E escrever é regressar ao ponto de partida. Louis faz da repetição uma estratégia de narrar. É como se escrevesse o mesmo romance há dez anos. E ele escreve — o romance da sua vida. Isso explica que O fim de Eddy seja a baliza para o que publicou depois. Mas não devemos nos enganar: cada livro é mais que a continuação dos anteriores.
Na escrita do francês, o outro só ganha forma num exercício de projeção do eu, a medida de todas as coisas
O experimento envolve a busca por novas formas de abordar o velho material de sempre: a fuga sem fim (da pobreza, da família), a culpa por se sentir um trânsfuga de classe, a vergonha como forma de estar no mundo. Louis volta o tempo todo às histórias que são dele, mas também nossas. A emoções que dizem respeito a nosso modo de existir. Estranhar o ar que respiramos: é um jeito de definir o que o autor ambiciona com sua escrita.
Louis fez duas apostas que o definem (até agora) como autor. A primeira tem a ver com a resposta que deu à pergunta que não cansamos de fazer: “para onde vai a literatura?”. Em 2014, quando O fim de Eddy foi lançado, a literatura já rumava para o lugar que reconhecemos hoje: a valorização do autobiográfico, a mescla de gêneros, a ênfase na sinceridade em detrimento do artifício. Nesse terreno, Louis ergueu seu edifício de escritor.

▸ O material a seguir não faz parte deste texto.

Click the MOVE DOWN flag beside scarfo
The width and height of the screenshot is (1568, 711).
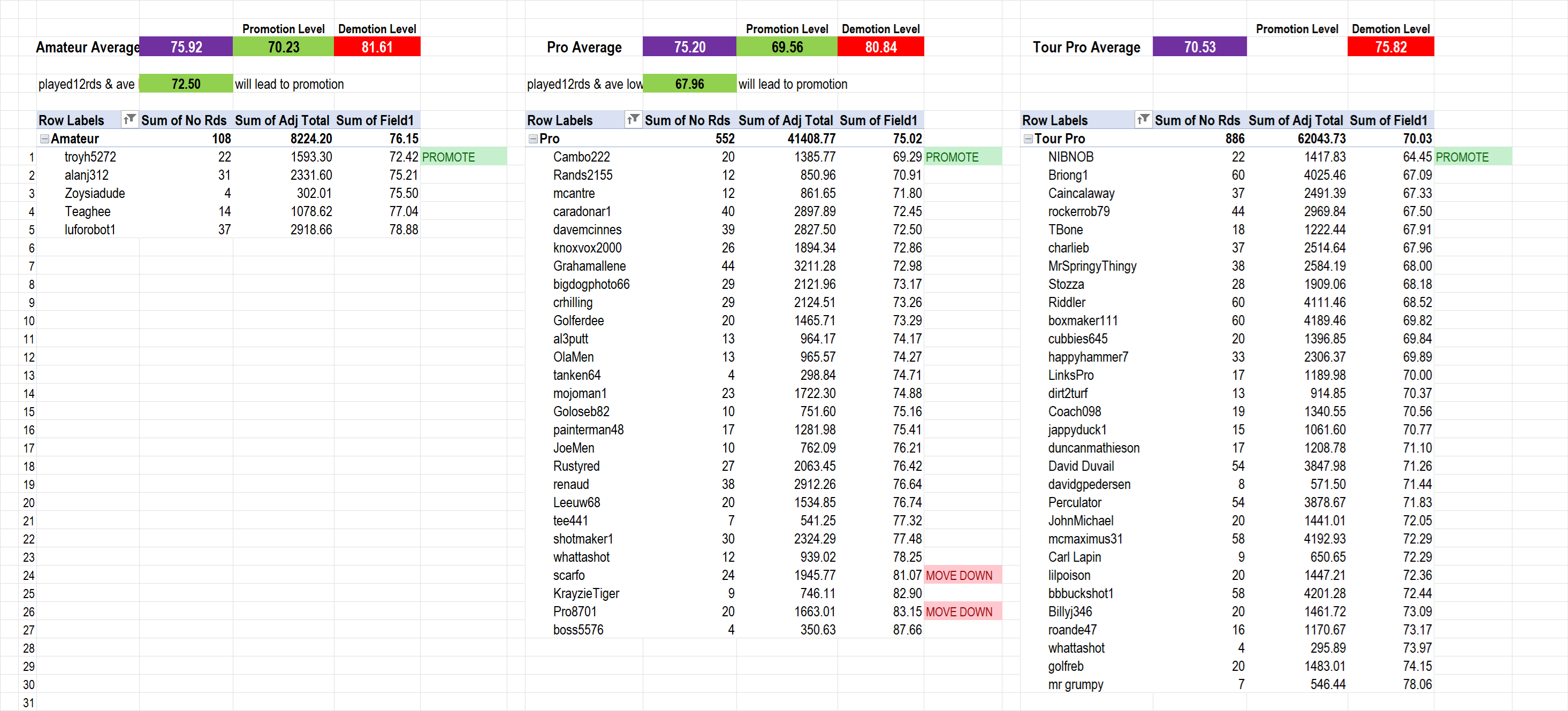pos(958,575)
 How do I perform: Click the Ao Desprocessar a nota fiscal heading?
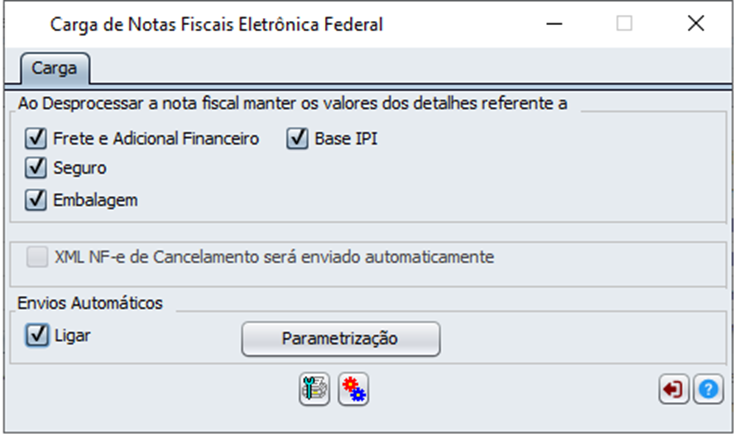coord(292,103)
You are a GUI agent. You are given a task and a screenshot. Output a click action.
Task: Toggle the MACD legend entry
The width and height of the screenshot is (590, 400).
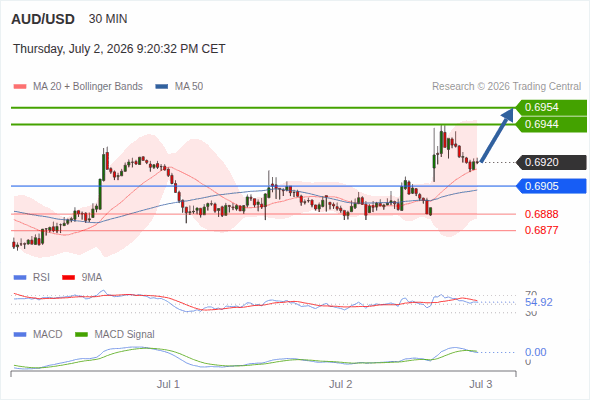pos(38,334)
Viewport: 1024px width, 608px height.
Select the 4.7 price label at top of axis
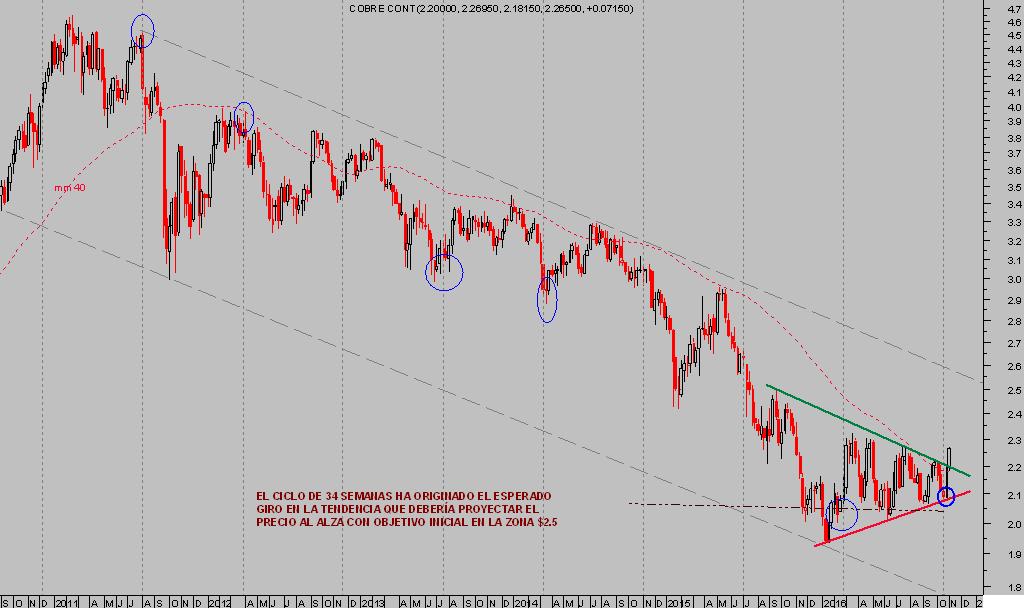(x=1014, y=9)
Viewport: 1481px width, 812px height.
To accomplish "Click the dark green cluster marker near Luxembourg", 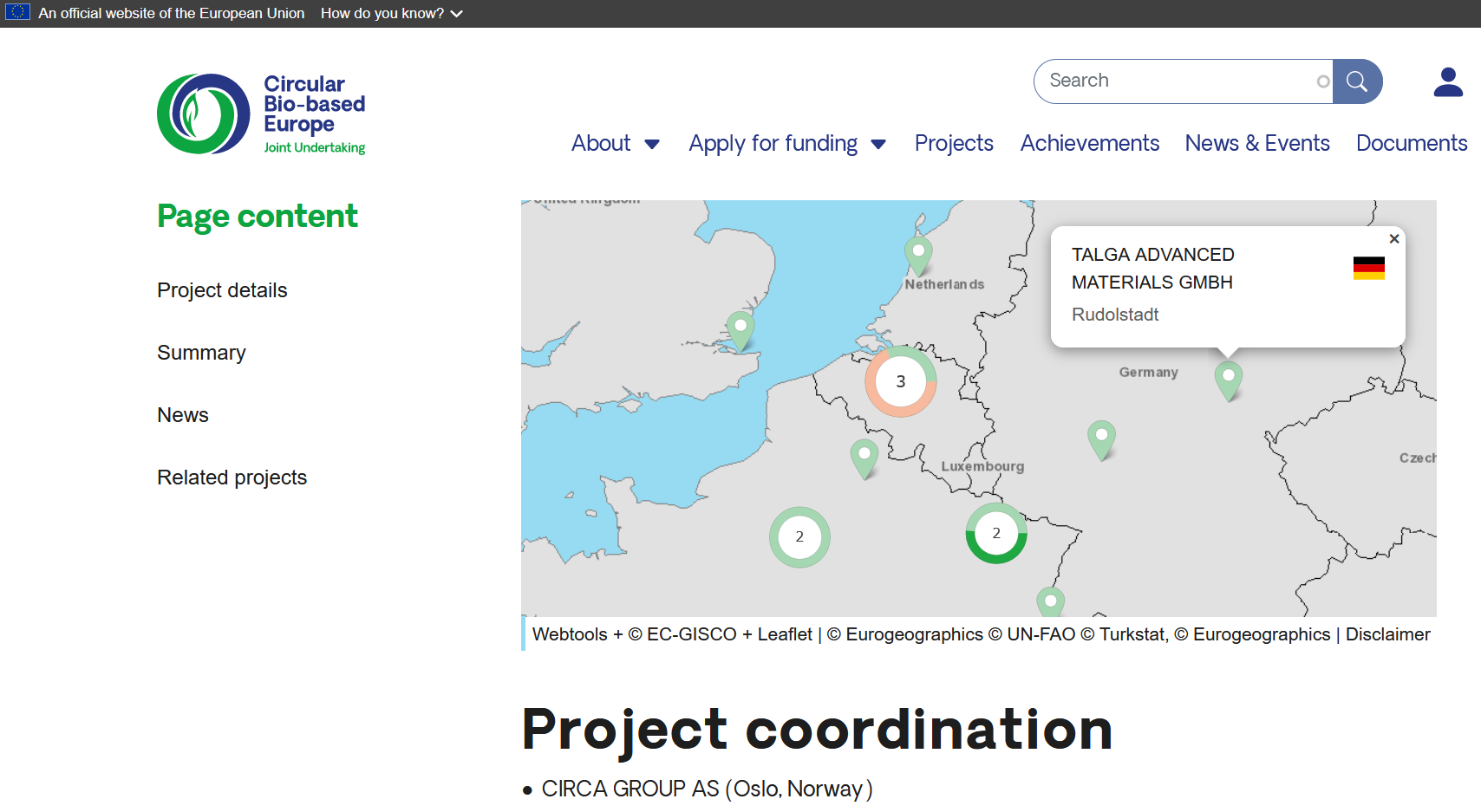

Já a segunda aposta foi mais radical: ela distancia seu modo de “escrita do eu” do que Knausgård, Ernaux e outros faziam na época. Estou me referindo à recusa explícita da literatura. Cito uma passagem de Lutas e metamorfoses: “construíram o que chamam de literatura contra vidas e corpos como o dela”. “Escrever sobre a sua vida é escrever contra a literatura.”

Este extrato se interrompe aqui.